What happened Saturday in Columbus was the furthest thing from a typical Penn State defensive effort anyone has ever seen, and the Nittany Lion players can't wait to show everyone they're much better than that.
"Once you have a loss like that, you want to get that bad taste out of your mouth," linebacker Mike Hull said.
The bad taste was a 63-14 loss to Ohio State.
The loss looked bad, but the players aren't getting caught up in the huge point differential.
"It doesn't matter if you lose by one or lose by 100, it all hurts the same," safety Malcolm Willis said.
It does matter, though, when the opponent gains 686 yards, the most ever allowed by a Penn State defense.
"Losing by that much kind of just exposed some things," Hull said, "but really, I think a loss is a loss, whether it's by a point or seven touchdowns."
The Buckeyes had more talent on offense than PSU had on defense. But that only accounts for some of the problems.

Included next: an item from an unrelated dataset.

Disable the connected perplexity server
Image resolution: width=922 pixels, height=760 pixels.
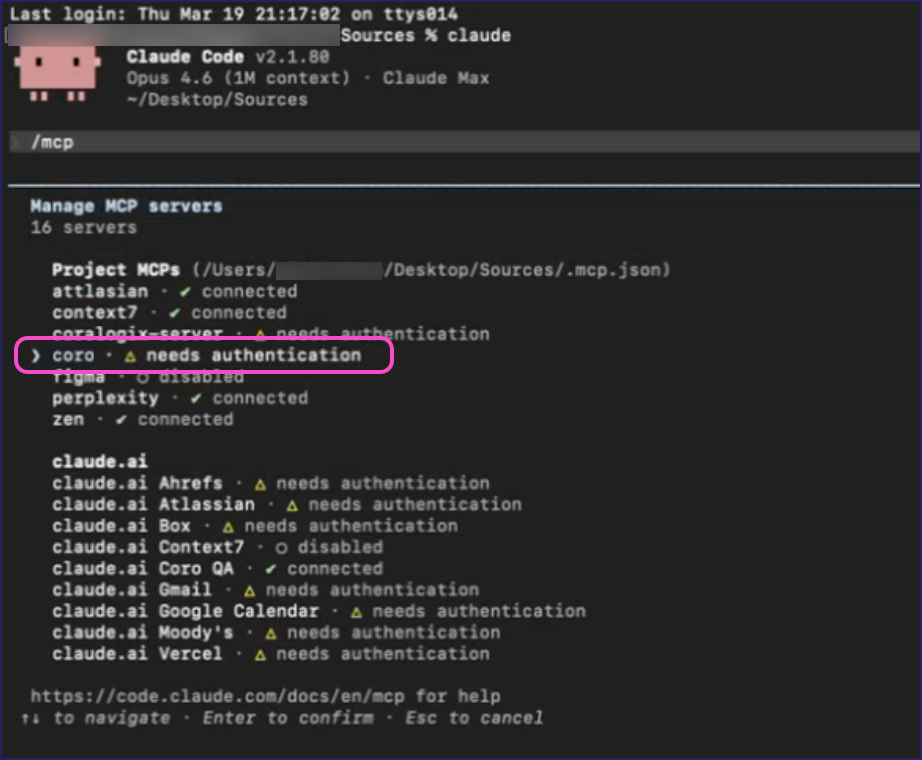click(x=105, y=397)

The rest, and why the game got so far out of hand, came down primarily to communication issues by the Lions' defense.
"We need to communicate better as a defense, and some of the things that we're doing we need to clean up because a lot of guys aren't on the same page, like you saw last Saturday," Hull said.

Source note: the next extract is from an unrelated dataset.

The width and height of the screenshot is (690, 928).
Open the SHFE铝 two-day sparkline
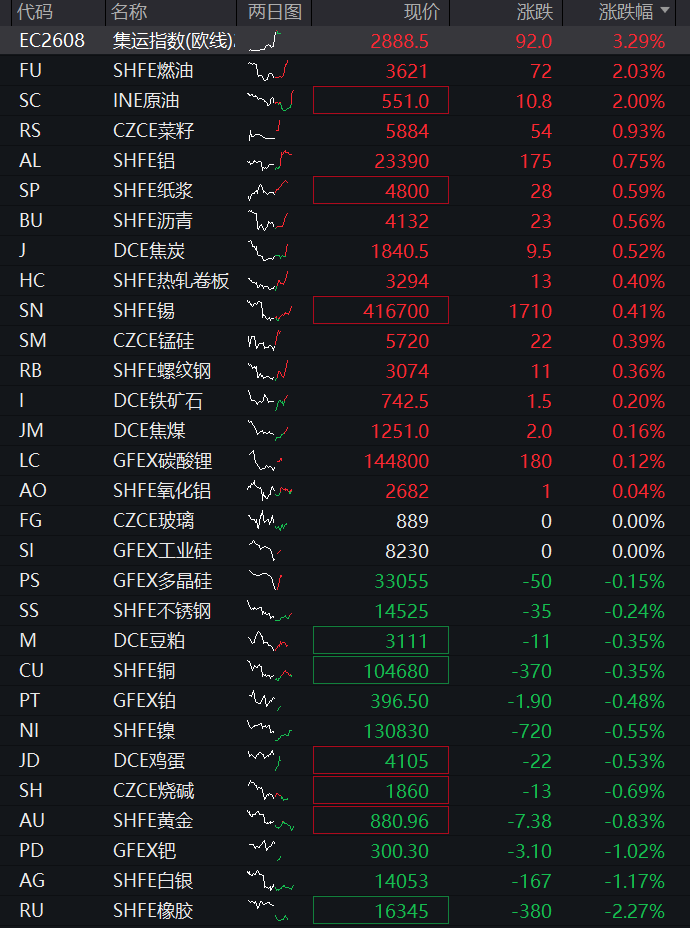pos(269,160)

Essentially what happens on every play is that the defensive players go through a series of checks to determine how the opponent is lined up and what play it will try to run. Through extensive film study, Hull said, the defenders should know the tendencies entering the game.
But problems arise when some players come to one conclusion based on what they're seeing, while others read their checks and come to a different conclusion.
"We weren't really confused," Hull said. "It's just sometimes whenever there's a lot of different checks to make, some guys are doing one thing and other guys are doing another thing. You have to play 11 guys as a unit."
The schemes, designed by defensive coordinator John Butler, appear to be relatively complex, based on comments this week by coach Bill O'Brien about the need to simplifying things.
Hull was asked if the schemes are too complicated or too difficult to learn.
"No, I don't think it's too difficult to learn," he said. "Last year we had a lot more in. It's just a matter of things changing week to week, different offenses posing different problems. Teams are going faster paced nowadays, so it's hard to get everyone on the same [page], everything communicated before the snap."
Neither O'Brien nor the defensive players made available to the media this week would go into much detail about exactly what it means to simplify things. Hull suggested that one aspect is making fewer checks once the offense starts its motions.
It boils down to just playing by instincts more, making football plays and trying not to overthink things on checks.
"It would just help people play faster so they're not thinking as much," Hull said.
"Us playing faster just means our communication level is at its highest," Willis said.
Hull said practices this week have been "real energetic" and that the players "were smacking people out there." They're angry at what happened Saturday, and they know the only thing they can do about it now is to play better this week against Illinois.
"We're excited to get back out there and prove ourselves again," Hull said.